Al volverse, vieron al padre Hart en el sendero de gravilla, a unos pasos de ellos, con las manos cruzadas sobre el estómago. Con la sotana y el sobrepelliz parecía un gnomo espiritual. Se había aproximado a ellos sin hacer ruido, como una aparición que se materializa entre la niebla.

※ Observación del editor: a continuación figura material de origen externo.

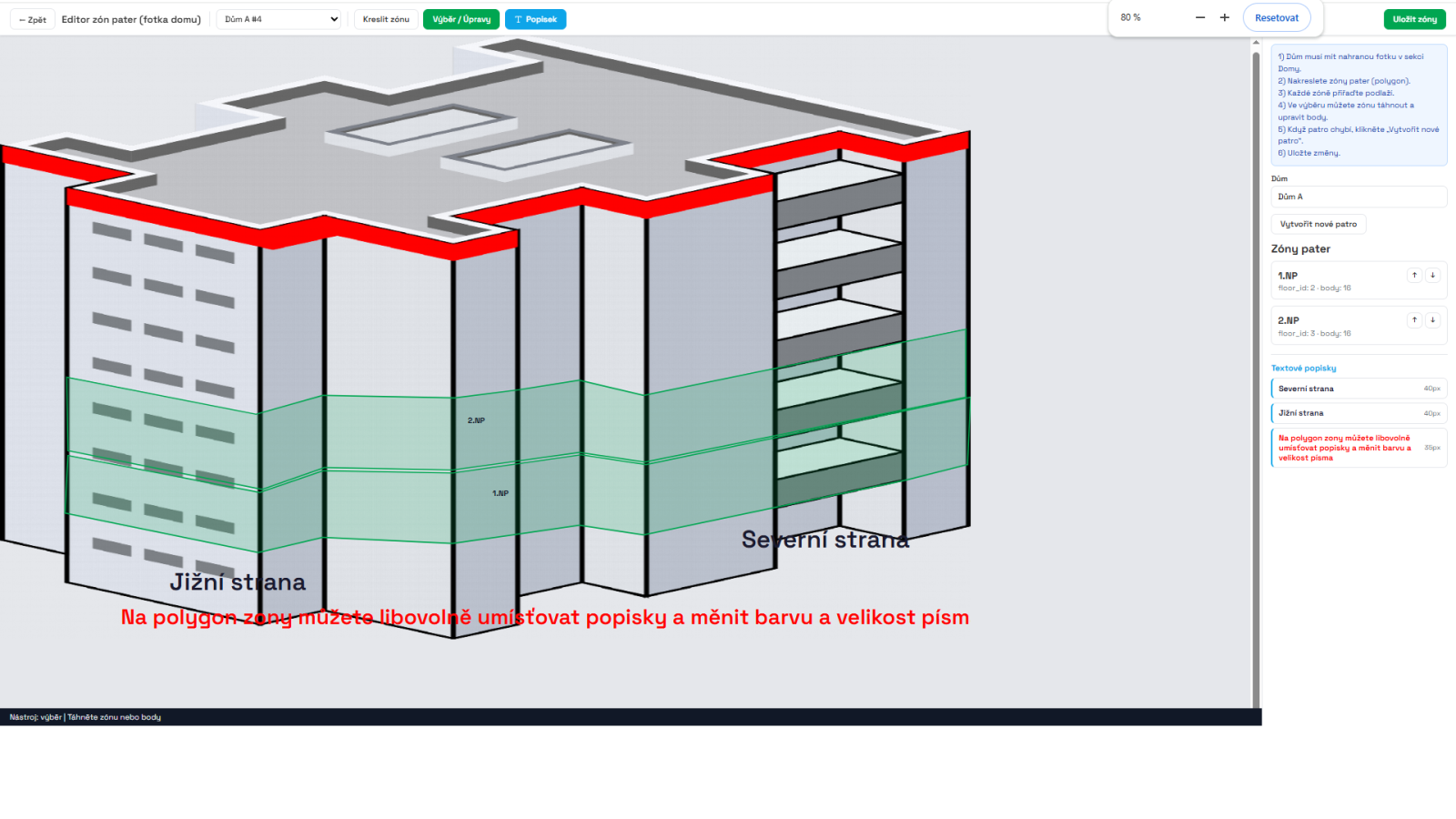Zoom out with the minus icon
This screenshot has height=819, width=1456.
[x=1200, y=17]
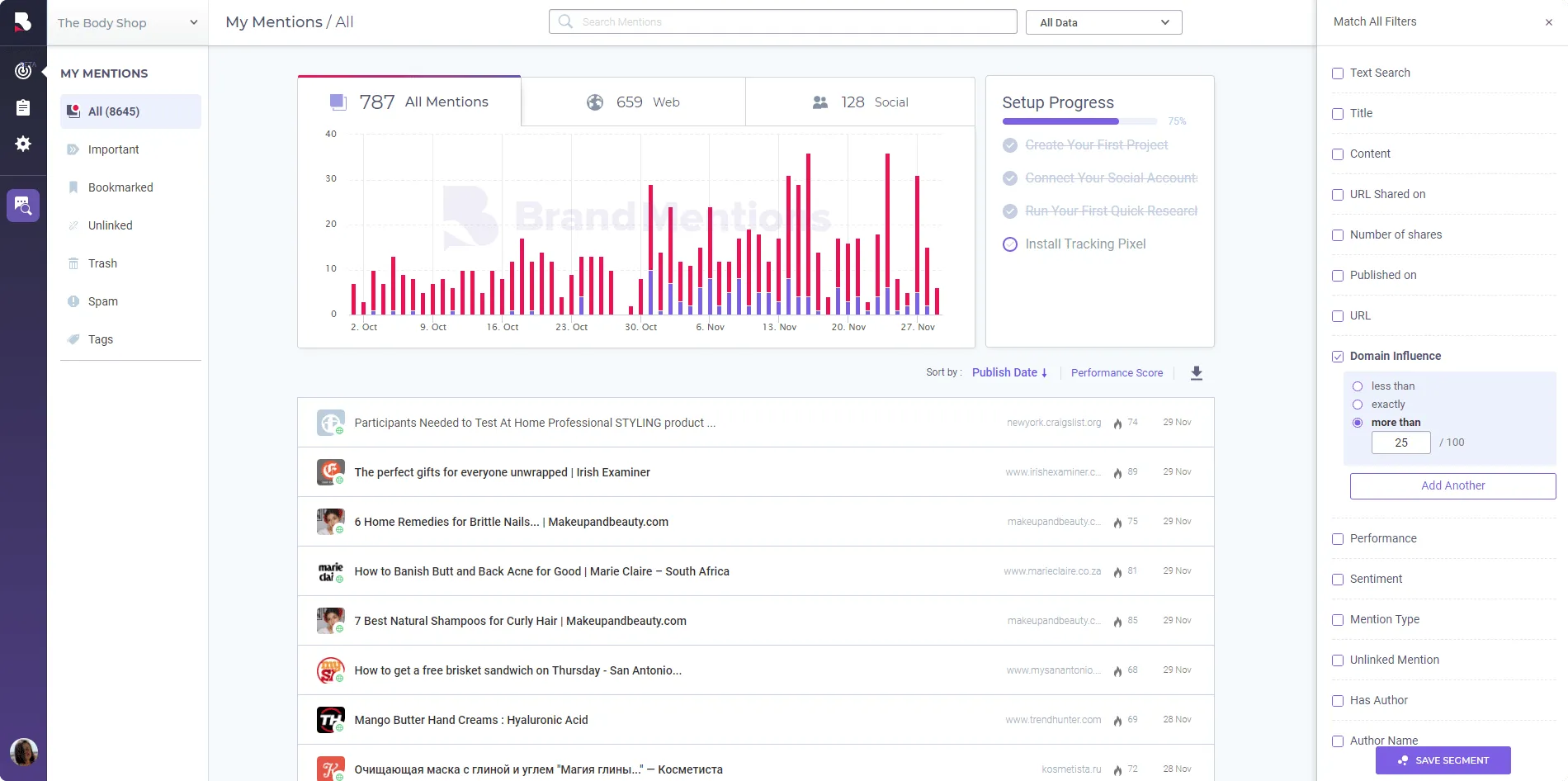Image resolution: width=1568 pixels, height=781 pixels.
Task: Click the Save Segment button
Action: coord(1443,760)
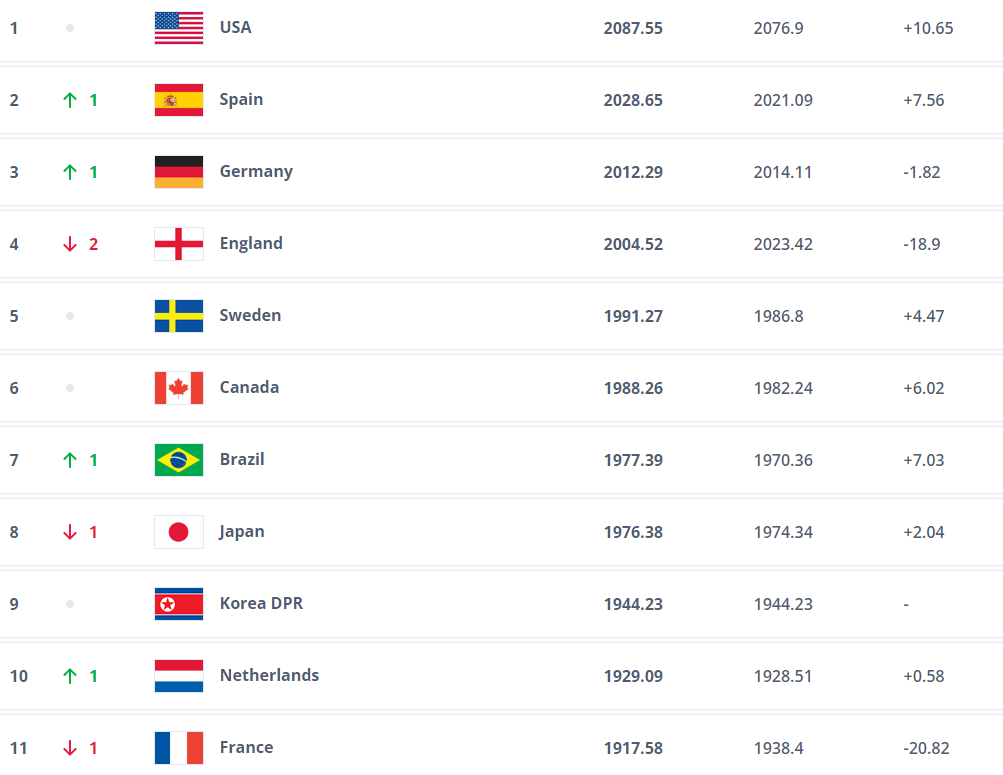
Task: Click the Germany flag icon
Action: pyautogui.click(x=179, y=172)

– Cuando me toca a mí decidir, una cita de Shakespeare siempre me parece lo más apropiado para una lápida. Es intemporal y poético, proporciona significado a la vida y a la muerte.
Se palpó los bolsillos de la sotana y sacó un paquete de Players. Encendió uno distraídamente y sujetó la cerilla entre los dedos antes de guardarse de nuevo el paquete. Eran movimientos sonambúlicos, como si no tuviera conciencia de lo que hacía.
Lynley reparó en la palidez amarillenta de su piel y la humedad crónica de sus ojos.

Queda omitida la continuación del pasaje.